= Scouting and Guiding in Iraq =

Scouting and Guiding Organizations in Iraq

The Scout and Guide movement in Iraq is served by

- Iraq Boy Scouts and Girl Guides Council
- Assyrian Scouting and Guiding

==History==

The history of Scouting in Iraq started with the British Mandate of Mesopotamia in the early 1920s, when Scouting got started in several areas and was well entrenched. In the early 1930s, the Iraqi Scout movement was fairly strong, but by 1939 it dwindled in numbers. After the 1941 Iraqi coup d'état, all youth organizations were disbanded. But by 1943, the Germans had been expelled and there were three British Service Rover Crews, based in Baghdad, Basra, and Habbaniya.

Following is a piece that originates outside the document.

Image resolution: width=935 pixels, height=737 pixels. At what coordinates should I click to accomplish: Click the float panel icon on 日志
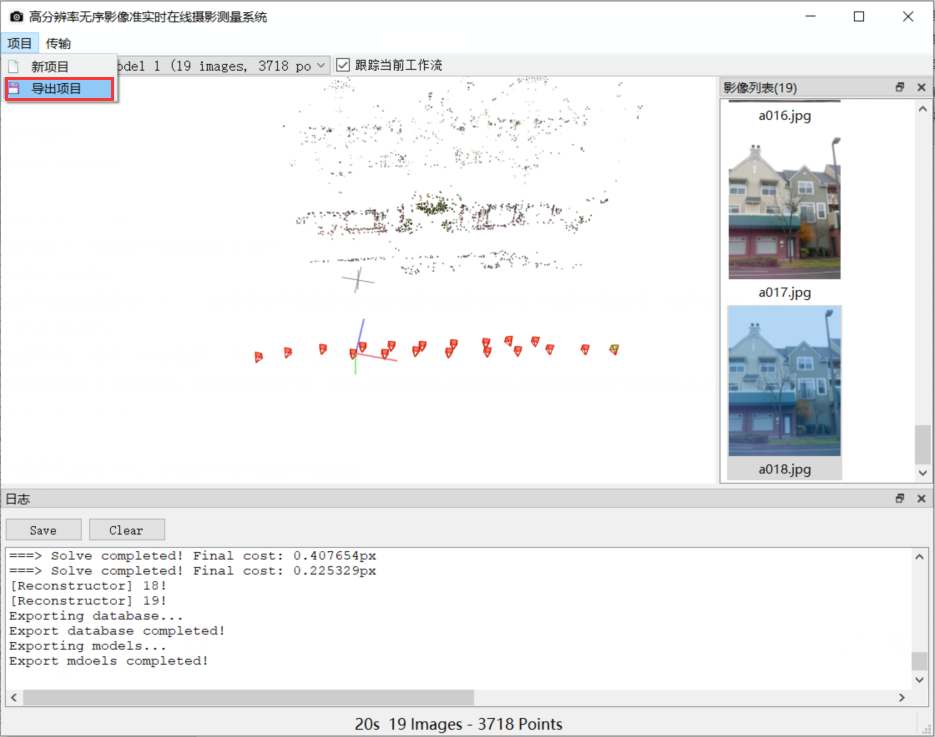[899, 498]
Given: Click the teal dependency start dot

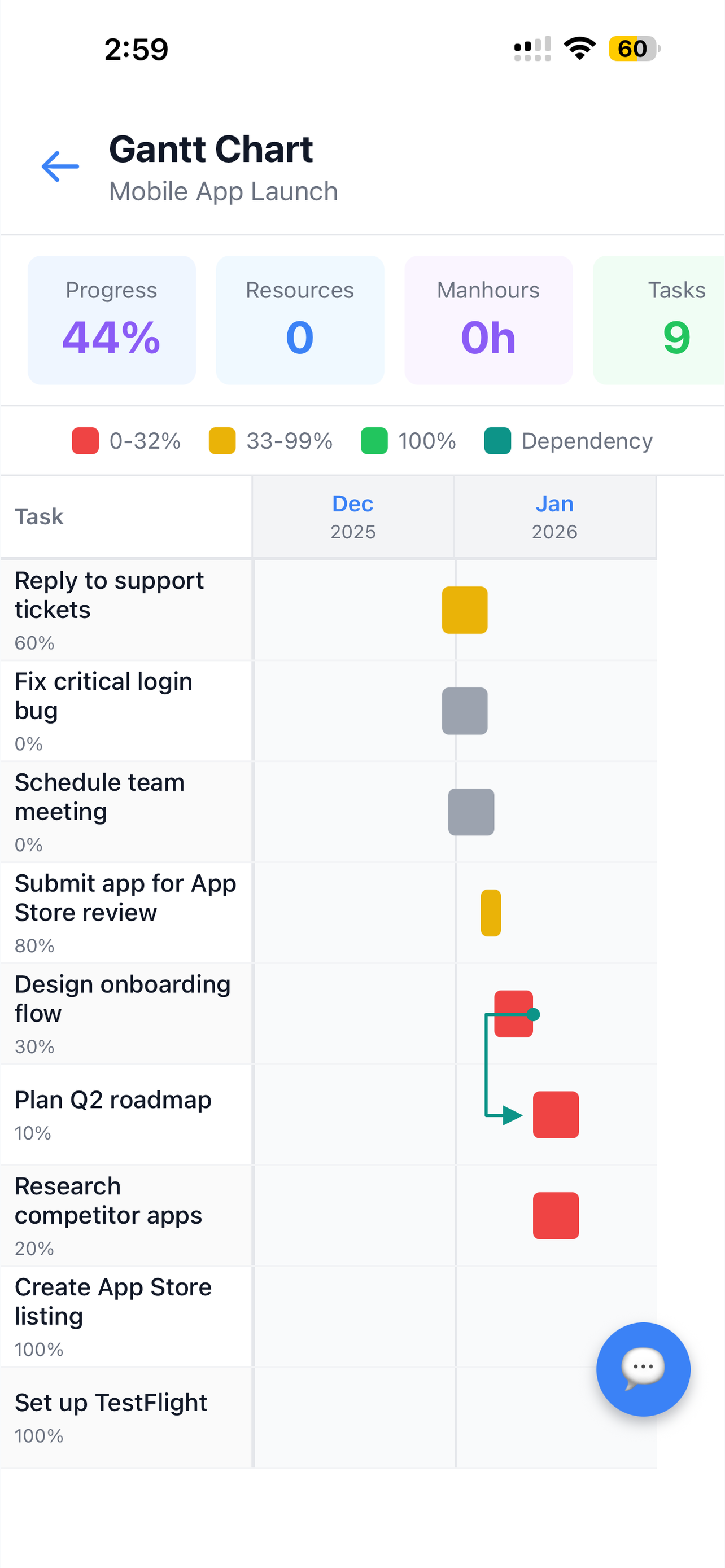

RAF Habbaniya opened in 1937, on the Euphrates 40 mi west of Baghdad as the permanent Royal Air Force headquarters for Iraq. As well as the military part of the station, there was a civil cantonment for civilians working on the station and their families. The population was very mixed, with a comparatively high proportion of Assyrians. In 1940 the schoolmaster wished to start a Scout organization and was assisted by the Royal Air Force servicemen stationed there. The Iraqi Scout Organization was run on British lines, consisting of seven troops each with a British and an Assyrian instructor, a Senior Scout troop, and an Assyrian Rover crew. Girls wanted to join, so the Rovers started a separate troop for them. Some British nursing sisters (the only British women on the station) with experience as Girl Guides, started working with the group, until there were four Girl Guide companies, again run on British Guiding lines, within the framework of the Iraqi Scouting Organization.

==International Scouting units in Iraq==
In addition, there are American Boy Scouts, linked to the Direct Service branch of the Boy Scouts of America.